Sonntag, 23. August 2009

Samstag Abend junger Eltern

Früher, da ging man am Samstag Abend auf die Pirsch. Heutzutage wartet man erschöpft, bis das Kind endlich schläft (wie schaffen es andere Eltern, ihre Kinder um 19.00 im Bett zu haben? naja dafür stehen schon um 5h früh am Gitterbett und rattern an den Stäben. Bei uns passiert das üblicherweise erst um 6.30). Dann wird aus dem riesigen Repertoire an noch nicht gesehenen Filmen, TV-Serien etc der aktuelle Favourite rausgezogen.
(Kleiner Tipp am Rande: ohne DVD-Recorder geht gar nichts. Denn üblicherweise plärrt der kleine Liebling besonders dann, wenn es im Fernsehen richtig spannend wird. Und Kino wird sowieso zu teuer, wenn man den Babysitter mitbezahlen muss.)

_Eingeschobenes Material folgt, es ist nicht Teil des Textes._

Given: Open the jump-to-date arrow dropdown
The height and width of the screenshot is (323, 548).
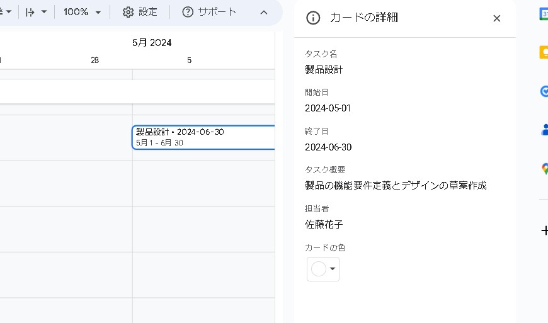Looking at the screenshot, I should click(37, 12).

Anyway, Grey's Anatomy, große Tragik, das kleine Mädchen stirbt und niemand kann was dagegen tun. Nicht einmal Bailey.

Wir (nicht Bailey und ich, sondern mein Mann und ich) sitzen am Sofa und heulen. Kaum hat man selbst ein Kind, ist es quasi unerträglich, auch nur einen Film zu sehen oder einen Zeitungsartikel zu lesen, in dem ein Kind mißhandelt wird, schwer krank ist oder gar stirbt. Man wird dünnhäutig.

Jaja früher hat man geheult, wenn man Liebeskummer hatte. Heute heult man, weil einem die Angst ums Kind manchmal die Kehle zuschnürt. Und schleicht sich dann gemeinsam leise ans Bett und schaut dem kleinen Schatzi beim Schlafen zu.